**Required work**.
Report all lines below with the word "agent".

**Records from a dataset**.
· · · · · · ·
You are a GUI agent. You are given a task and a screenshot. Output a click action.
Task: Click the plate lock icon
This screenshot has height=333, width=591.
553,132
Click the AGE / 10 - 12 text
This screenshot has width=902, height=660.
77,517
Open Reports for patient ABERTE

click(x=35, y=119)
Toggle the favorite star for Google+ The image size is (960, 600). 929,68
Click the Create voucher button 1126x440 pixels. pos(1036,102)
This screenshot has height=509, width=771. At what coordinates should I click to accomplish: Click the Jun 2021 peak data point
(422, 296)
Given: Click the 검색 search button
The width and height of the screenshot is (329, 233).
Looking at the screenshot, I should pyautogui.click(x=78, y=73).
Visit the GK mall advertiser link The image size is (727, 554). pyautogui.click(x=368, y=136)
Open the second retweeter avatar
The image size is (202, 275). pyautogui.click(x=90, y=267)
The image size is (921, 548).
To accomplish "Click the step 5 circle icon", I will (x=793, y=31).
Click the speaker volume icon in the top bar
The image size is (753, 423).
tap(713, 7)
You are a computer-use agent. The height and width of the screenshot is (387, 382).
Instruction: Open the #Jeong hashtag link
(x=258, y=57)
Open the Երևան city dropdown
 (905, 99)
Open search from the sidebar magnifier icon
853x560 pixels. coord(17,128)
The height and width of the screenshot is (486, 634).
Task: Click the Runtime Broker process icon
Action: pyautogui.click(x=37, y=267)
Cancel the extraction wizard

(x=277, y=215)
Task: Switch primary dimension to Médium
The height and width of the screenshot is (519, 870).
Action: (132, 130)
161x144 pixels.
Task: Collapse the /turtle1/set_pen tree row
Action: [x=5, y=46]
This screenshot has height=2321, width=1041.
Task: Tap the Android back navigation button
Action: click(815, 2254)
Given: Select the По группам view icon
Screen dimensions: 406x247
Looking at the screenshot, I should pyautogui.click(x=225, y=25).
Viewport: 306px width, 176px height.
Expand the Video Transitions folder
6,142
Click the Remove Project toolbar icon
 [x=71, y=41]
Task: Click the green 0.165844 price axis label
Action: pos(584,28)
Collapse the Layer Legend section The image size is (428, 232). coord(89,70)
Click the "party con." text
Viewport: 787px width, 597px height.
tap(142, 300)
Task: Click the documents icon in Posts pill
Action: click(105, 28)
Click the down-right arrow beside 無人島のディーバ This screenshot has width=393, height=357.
· · · · · · ·
**Completed task**.
You are a GUI agent. You are given a task and a screenshot. Output a click action.
You are a computer-use agent. The height and width of the screenshot is (387, 382).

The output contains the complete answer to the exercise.